Restructuring and other charges were $9.8 million in Q2 2009 compared with $4.0 million in Q2 2008. The charges in 2009 relate to costs from our previously announced restructuring programs.

Operating loss was $57.6 million in Q2 2009 compared with operating income of $12.2 million in Q2 2008. The loss was driven by the litigation settlement and restructuring charges discussed above. Total operating loss/income included restructuring and other expense of $9.8 million in Q2 2009 compared with $4.0 million in Q2 2008. Adjusting for the impact of the litigation settlement charge and restructuring and other expenses, operating income was $1.2 million in Q2 2009 compared with operating income of $16.2 million in Q2 2008.

Non-operating expense and income taxes: Non-operating expense was $3.4 million in Q2 2009 compared with $1.6 million in Q2 2008. The increase in expense relates primarily to foreign currency losses.

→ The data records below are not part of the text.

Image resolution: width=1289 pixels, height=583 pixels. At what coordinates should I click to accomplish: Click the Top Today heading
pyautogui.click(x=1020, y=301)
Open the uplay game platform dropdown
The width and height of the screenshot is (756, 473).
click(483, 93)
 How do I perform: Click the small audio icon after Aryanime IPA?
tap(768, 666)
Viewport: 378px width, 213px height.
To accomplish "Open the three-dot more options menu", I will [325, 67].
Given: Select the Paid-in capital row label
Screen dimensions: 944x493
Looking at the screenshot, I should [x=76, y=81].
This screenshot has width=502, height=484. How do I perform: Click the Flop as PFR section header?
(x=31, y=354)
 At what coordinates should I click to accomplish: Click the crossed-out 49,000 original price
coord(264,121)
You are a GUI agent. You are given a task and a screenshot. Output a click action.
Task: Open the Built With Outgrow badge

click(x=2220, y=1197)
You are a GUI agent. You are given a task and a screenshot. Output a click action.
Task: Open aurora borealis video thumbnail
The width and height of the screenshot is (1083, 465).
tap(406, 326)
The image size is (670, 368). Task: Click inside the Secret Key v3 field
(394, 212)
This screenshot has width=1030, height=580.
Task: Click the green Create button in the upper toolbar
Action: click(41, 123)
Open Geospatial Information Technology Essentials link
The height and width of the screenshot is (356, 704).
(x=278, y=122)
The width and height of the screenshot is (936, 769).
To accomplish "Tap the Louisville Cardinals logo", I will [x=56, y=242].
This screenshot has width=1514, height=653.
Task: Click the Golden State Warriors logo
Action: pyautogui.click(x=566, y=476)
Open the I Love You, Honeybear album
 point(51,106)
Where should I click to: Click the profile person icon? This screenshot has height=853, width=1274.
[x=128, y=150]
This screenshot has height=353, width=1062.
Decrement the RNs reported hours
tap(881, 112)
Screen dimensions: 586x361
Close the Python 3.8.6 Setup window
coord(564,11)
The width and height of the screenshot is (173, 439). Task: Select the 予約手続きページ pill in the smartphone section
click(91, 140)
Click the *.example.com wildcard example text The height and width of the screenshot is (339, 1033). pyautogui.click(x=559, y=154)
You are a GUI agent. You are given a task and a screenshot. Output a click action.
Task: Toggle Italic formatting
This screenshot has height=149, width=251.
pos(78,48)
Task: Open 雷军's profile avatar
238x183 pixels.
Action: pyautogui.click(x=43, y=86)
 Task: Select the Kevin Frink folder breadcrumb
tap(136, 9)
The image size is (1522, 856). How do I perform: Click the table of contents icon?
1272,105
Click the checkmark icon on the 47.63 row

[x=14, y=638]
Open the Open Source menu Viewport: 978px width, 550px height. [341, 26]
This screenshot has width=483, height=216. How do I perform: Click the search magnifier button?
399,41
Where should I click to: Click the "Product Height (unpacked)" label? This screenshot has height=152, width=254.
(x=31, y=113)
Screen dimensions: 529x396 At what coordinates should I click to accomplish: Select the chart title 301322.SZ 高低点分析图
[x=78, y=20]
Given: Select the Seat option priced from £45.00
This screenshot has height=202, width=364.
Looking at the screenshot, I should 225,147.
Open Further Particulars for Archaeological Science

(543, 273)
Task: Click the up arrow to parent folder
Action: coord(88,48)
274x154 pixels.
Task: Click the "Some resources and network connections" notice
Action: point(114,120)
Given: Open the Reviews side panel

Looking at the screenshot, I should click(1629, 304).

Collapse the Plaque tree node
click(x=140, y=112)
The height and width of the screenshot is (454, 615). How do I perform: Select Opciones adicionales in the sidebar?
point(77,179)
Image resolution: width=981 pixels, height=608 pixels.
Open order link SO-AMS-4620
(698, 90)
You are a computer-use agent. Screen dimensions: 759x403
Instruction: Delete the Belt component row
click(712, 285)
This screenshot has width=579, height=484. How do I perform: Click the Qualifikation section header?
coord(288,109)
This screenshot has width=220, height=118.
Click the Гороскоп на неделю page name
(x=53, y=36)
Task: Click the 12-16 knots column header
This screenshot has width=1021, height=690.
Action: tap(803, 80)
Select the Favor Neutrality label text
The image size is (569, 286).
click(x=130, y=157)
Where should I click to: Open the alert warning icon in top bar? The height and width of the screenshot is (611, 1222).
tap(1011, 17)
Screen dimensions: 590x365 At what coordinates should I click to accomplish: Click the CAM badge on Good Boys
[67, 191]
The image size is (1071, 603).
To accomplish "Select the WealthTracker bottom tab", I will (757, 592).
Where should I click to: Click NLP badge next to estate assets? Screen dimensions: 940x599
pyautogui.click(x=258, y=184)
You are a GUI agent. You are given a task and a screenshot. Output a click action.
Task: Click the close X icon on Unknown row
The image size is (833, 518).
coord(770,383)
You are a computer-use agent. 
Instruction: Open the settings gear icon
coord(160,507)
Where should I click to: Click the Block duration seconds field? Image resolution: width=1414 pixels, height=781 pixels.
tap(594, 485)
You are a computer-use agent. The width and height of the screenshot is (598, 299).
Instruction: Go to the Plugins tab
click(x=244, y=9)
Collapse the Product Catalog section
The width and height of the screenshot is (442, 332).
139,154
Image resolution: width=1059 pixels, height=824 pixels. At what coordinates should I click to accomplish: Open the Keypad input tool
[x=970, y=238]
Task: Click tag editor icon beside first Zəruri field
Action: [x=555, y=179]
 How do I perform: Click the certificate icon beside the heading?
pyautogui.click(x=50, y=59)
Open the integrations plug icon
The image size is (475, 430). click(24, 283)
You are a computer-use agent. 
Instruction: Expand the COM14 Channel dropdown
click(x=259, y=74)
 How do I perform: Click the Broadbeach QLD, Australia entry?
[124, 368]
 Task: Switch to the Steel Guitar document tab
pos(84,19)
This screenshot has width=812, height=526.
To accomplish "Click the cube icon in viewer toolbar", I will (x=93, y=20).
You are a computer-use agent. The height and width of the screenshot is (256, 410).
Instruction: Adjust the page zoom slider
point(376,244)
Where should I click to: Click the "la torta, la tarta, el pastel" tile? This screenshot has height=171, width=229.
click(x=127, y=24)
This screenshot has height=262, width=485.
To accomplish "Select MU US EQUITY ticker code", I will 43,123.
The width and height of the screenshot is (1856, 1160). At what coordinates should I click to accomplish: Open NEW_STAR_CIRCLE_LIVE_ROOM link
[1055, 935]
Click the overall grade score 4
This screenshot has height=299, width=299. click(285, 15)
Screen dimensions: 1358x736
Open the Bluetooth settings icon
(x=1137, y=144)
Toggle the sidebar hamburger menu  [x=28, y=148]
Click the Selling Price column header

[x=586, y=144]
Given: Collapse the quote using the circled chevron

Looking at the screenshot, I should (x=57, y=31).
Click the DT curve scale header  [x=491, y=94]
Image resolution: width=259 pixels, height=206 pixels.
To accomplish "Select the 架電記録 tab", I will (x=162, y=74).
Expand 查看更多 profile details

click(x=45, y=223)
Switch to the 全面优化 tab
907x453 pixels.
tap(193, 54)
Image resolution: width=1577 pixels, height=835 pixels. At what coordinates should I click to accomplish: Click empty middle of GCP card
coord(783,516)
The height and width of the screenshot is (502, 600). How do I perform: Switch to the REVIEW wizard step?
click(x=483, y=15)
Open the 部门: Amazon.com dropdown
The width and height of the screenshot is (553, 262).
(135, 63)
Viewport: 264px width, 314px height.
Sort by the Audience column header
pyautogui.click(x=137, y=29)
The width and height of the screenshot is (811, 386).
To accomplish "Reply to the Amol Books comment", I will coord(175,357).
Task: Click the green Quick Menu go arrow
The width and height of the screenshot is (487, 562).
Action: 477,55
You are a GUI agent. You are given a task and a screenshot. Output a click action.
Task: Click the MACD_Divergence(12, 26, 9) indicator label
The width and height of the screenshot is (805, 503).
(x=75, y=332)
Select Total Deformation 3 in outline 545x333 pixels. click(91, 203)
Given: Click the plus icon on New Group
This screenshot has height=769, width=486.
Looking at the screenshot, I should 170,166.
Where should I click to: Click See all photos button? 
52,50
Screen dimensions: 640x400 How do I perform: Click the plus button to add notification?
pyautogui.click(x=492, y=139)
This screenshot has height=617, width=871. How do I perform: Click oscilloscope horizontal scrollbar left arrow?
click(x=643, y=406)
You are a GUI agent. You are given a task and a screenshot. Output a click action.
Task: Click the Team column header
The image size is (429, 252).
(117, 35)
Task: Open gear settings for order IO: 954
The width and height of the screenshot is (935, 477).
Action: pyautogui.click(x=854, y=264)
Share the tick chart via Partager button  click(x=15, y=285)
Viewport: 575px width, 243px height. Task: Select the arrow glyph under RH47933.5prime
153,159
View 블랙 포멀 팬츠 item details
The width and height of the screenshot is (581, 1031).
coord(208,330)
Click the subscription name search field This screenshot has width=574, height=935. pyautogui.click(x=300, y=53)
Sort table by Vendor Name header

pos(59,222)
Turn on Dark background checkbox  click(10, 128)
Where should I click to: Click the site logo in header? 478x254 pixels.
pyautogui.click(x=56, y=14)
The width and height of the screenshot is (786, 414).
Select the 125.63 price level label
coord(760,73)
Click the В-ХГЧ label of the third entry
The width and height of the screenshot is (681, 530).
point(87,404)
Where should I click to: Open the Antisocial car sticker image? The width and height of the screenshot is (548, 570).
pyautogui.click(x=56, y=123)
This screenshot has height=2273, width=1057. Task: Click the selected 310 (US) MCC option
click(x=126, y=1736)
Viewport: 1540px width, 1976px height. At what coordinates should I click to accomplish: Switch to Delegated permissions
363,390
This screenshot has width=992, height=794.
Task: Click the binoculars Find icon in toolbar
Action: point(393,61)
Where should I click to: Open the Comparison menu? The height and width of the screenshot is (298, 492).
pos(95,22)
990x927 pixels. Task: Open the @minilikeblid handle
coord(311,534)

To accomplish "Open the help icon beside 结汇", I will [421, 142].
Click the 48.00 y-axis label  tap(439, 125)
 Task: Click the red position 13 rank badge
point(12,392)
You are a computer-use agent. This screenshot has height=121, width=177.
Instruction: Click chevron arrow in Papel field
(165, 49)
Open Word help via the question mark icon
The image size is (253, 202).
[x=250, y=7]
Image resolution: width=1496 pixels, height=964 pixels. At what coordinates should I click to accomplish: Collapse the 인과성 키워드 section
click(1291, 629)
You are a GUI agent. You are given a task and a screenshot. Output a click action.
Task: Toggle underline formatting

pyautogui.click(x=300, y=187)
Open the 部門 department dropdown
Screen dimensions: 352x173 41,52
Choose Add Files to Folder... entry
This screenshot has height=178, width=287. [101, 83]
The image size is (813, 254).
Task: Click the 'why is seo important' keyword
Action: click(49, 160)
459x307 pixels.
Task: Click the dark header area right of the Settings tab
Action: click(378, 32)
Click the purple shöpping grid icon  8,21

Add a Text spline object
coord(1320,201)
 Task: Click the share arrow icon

The effective tax rate was 39.5 percent in Q2 2009 compared with 32.1 percent in Q2 2008. The increase was primarily due to the mix of taxable loss/income by country.

Diluted loss per share was $0.98 in Q2 2009 compared with diluted earnings per share of $0.19 in Q2 2008. Adjusting for the above noted litigation settlement charge and restructuring and other charges, diluted loss per share was $0.01 in Q2 2009 compared with diluted earnings per share of $0.26 in Q2 2008 (see table entitled Reconciliation of GAAP to Adjusted Non-GAAP Results above).

Cash and cash flows: Ending cash and cash equivalents were $89.2 million as of June 30, 2009, down $13.8 million from $103.0 million as of March 31, 2009. Cash used in operations in Q2 2009 was $9.4 million driven by $6.8 million paid for restructuring costs and seasonal changes in our working capital. Depreciation and amortization totaled $10.6 million and capital spending was $1.8 million for Q2 2009. In addition, an amendment to our credit facility was completed during the quarter such that the facility now provides a more consistent amount of credit availability.